PDA

View Full Version : Aurora 3.6 Inverter


John Szegda
2nd March 2010, 19:30
Does anyone know if three 900 Watt wind generators can be wired to one 3.6 Aurora Inverter?

John

Rob Beckers
3rd March 2010, 05:58
Hi John,

While you can probably wire them to the inverter in some way, you won't like the results. The inverter can only do MPPT for a single turbine; With multiple they would each be doing their own thing and none will get loaded properly by the inverter.

-RoB-

John Szegda
3rd March 2010, 10:49
HI Rob,

I was looking at the economics. I am flying one generator and want to incorporate two more I have in stock.

Rob Beckers
3rd March 2010, 15:00
Hi John,

I understand the economic reasons. The problem is in making those turbines do the exact same thing at the same time (they would need to see the same wind speed at all times). Well, it would be a worthy experiment to wire them to a single inverter, and program it to output 3x what it was doing for a single turbine. They need to be the same turbines though, at the same height, hopefully in close proximity. Who knows, it may work better than I think... :weird:

If you try, forget about hooking them together on the AC side. They would have to be in phase with respect to each other, and that won't happen. Get each turbine its own rectifier, and hook the DC sides together in parallel. Please let us know how it works out!

Good luck!

-RoB-

John Szegda
3rd March 2010, 16:23
Hi Rob,

I probably would try your method if I had a second hand Aurora, but My luck I would fry it. I have an Outback GVFX3600/48 in place and have had problems selling back to the grid. I listened to a salesman not an engineer when I bought it. We are in the process off obtaining permits to install a 5KW turbine with an Aurora 6000 inverter. So I think I'll wait.

John

Cor van Houtum
3rd March 2010, 16:44
Hello John and Rob,

I have tryed this with 5x 500 wats generator put in series
because of the low voltages that small turbine's give I wanted to rectify each turbine and put the rectified result in series.

on the end of the seies i connected a 3600

this does not work

the one generator will disturb the next etc.
and the end result is 5x bad.
The 3600 wil not go in defect
these units only wil defect when in state of overvoltage

I will test the situation for you putting 2x 2kw generator in parallel
i was walking around with this also for a while.

I let you know
because i think it can work better as when just one 2kw is connected
I do nou assume that the results will double but I think it will have more force
to keep the voltage more steady with low winds

I'll keep you informed

John Szegda
3rd March 2010, 17:29
Hi Cor,

Nice meeting you. I would also be interested. In the Wind Turbine business the lower KW units are less costly. If this works, it may allow more people to increase their systems capacity with less equipment and reduce the KW cost.

John

Rob Beckers
4th March 2010, 06:20
Cor, sorry I missed you yesterday!

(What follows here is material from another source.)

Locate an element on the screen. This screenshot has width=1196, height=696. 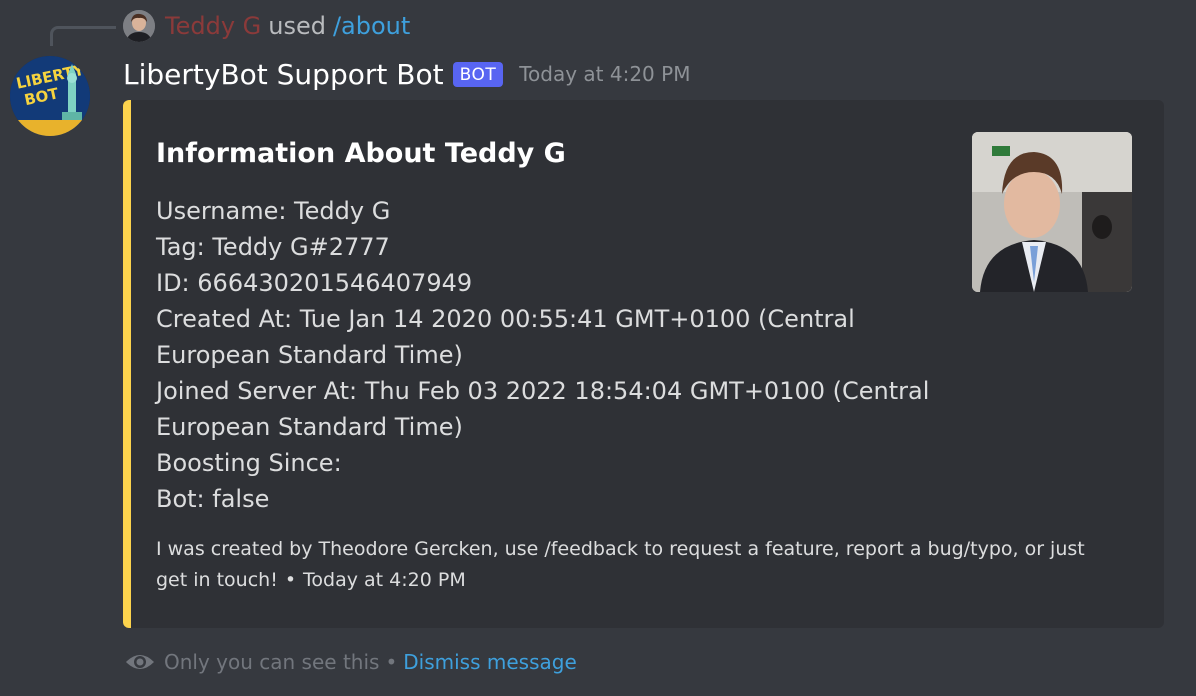
user-profile-photo is located at coordinates (1052, 212).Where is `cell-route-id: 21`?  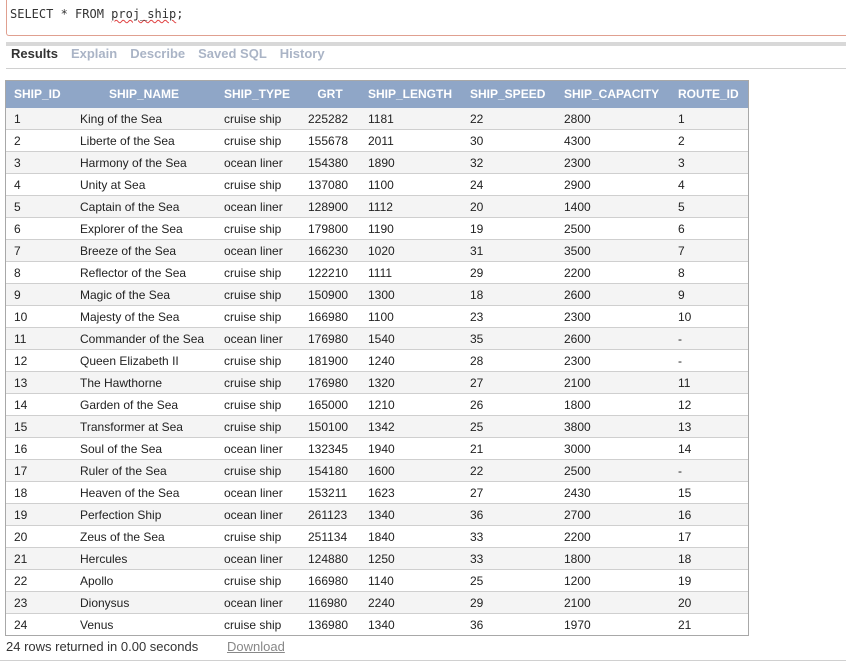 cell-route-id: 21 is located at coordinates (709, 624).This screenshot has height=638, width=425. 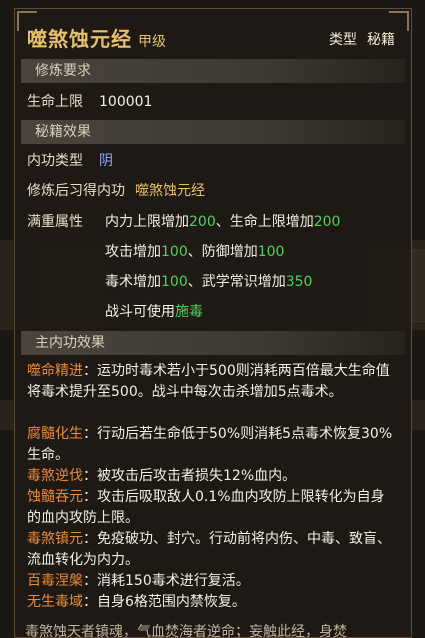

I waited a little while when you went off hunting for a computer that could do video chat, but gave up (it's a busy place here, with a 6 month old boy). Give me a call today if you have a moment.

Now that you mention it, I remember your mention of trying multiple turbines on the same inverter. Didn't remember the results though. Interesting! Without a whole lot of supporting evidence, I have a feeling that paralleling turbines (or rather, their DC output) may work slightly better than series. In series the current is forced through all turbines, in parallel that's not the case, it will be the turbine that spins fastest that gets the largest load. This may 'naturally' even things up a bit more between turbines, because the less loaded ones will tend to spin faster and catch up, maybe resulting in better load sharing between turbines (with the one that sees most wind actually doing most of the work). In the end the whole series/parallel connection of multiple turbines is a dubious proposition; the inverter can only do proper MPPT if all those turbines see the exact same wind at exactly the same time. The most likely result is that none of the turbines will see the proper load.